* GIVEN PASSAGE *
>> START

This firm is very much the odd one out in this shortlist, being a fraction of the size of its competitors, and working largely, but not exclusively, in the South-west. It made the grade by punching well above its weight: the judges were impressed by its 16% growth, its 86% repeat client rate, its ability to capture large and demanding clients, such as the Health Protection Agency, the fact that all of its staff have a master’s degree and its use of innovative client management techniques, which mainly takes the form of the psychological profiling of both its, and their, staff, the better to match the team with the customer. One scheme that allowed Provelio to show just what it could do was an unusual project to stabilise a network of shallow mines for Bath and North East Somerset Council. Despite the novelty and complexity of the project, programme savings of six months were delivered.

Turner & Townsend

Britain’s second largest project manager has weathered the recession with remarkably few ill-effects. True, turnover is down a little, but profitability has been preserved, as have the wages – and jobs – of its staff. Indeed, it is now in the process of recruitment. This kind of performance is only possible from a business that (a) has the fundamentals right, and (b) can adapt to take account of new circumstances. When it comes to adaptability, consider T&T’s development of the “gateway contract” to address clients’ concerns that two-stage tendering wasn’t delivering the lowest possible costs, and its investment in a global e-learning system to provide access to a range of high-quality course and videos to all staff, regardless of their location or status.

>> END

Reproduce everything in the passage on the shortlisted project-management firms from "This firm is" down to "months were delivered.", word for word.

* DATA LINES *
>> START

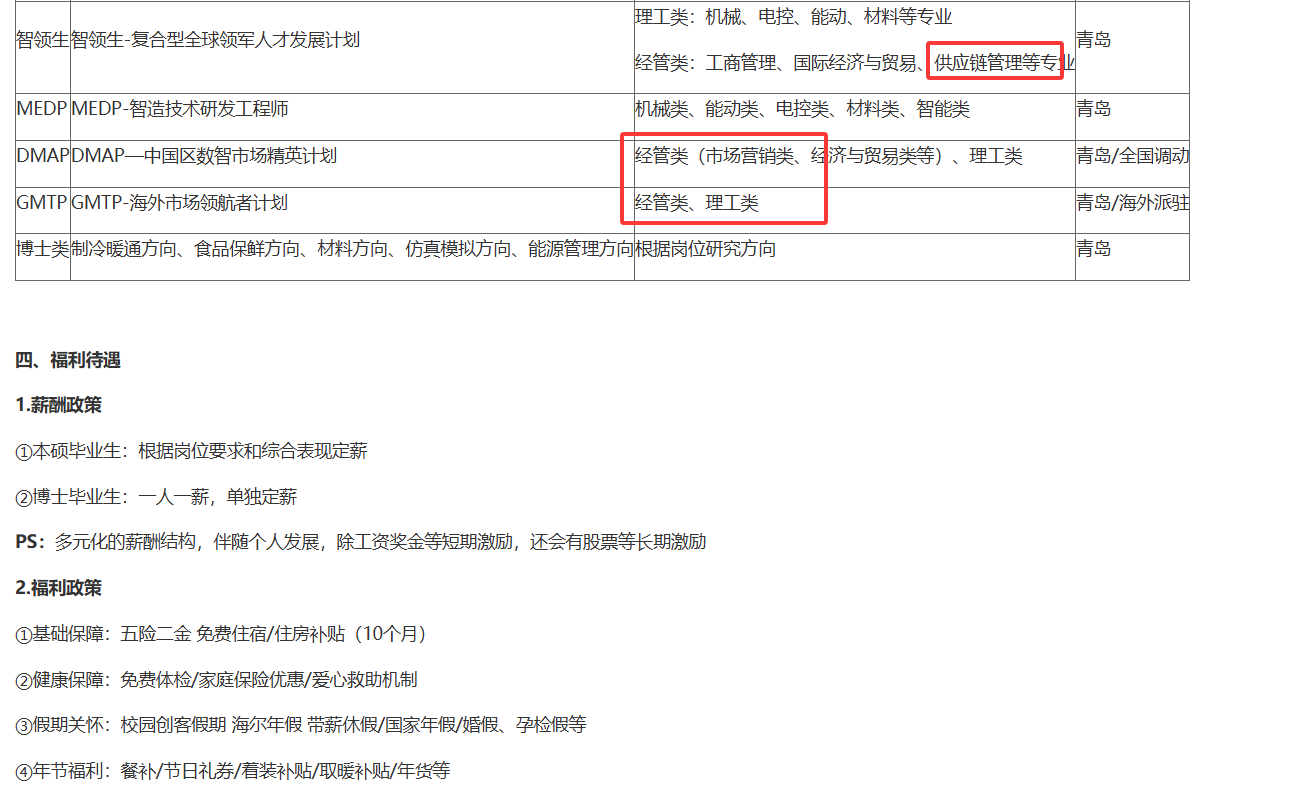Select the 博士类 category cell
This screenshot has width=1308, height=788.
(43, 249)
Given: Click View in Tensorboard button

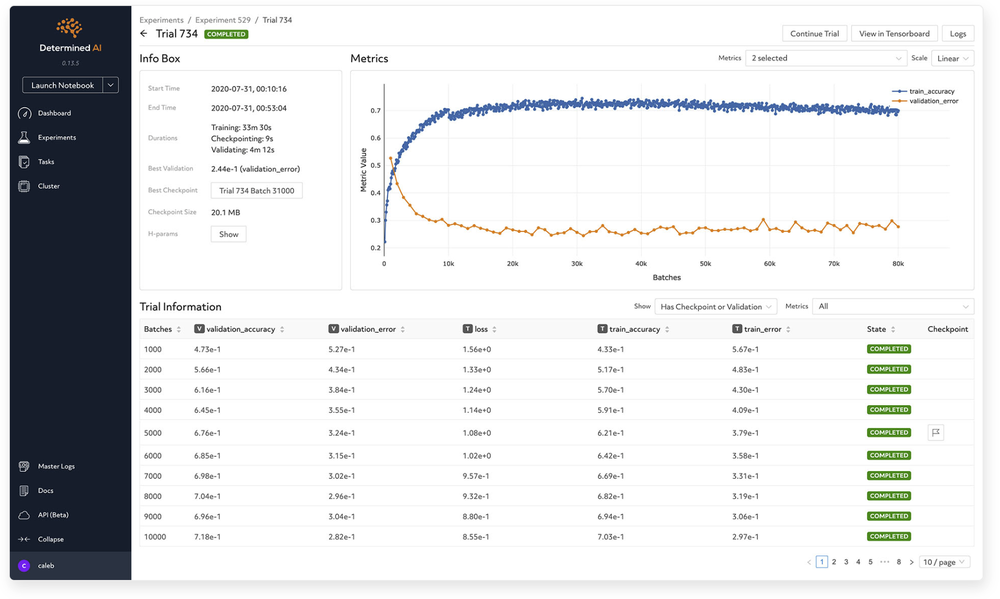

>> END

* ANSWER TO THE TASK *
This firm is very much the odd one out in this shortlist, being a fraction of the size of its competitors, and working largely, but not exclusively, in the South-west. It made the grade by punching well above its weight: the judges were impressed by its 16% growth, its 86% repeat client rate, its ability to capture large and demanding clients, such as the Health Protection Agency, the fact that all of its staff have a master’s degree and its use of innovative client management techniques, which mainly takes the form of the psychological profiling of both its, and their, staff, the better to match the team with the customer. One scheme that allowed Provelio to show just what it could do was an unusual project to stabilise a network of shallow mines for Bath and North East Somerset Council. Despite the novelty and complexity of the project, programme savings of six months were delivered.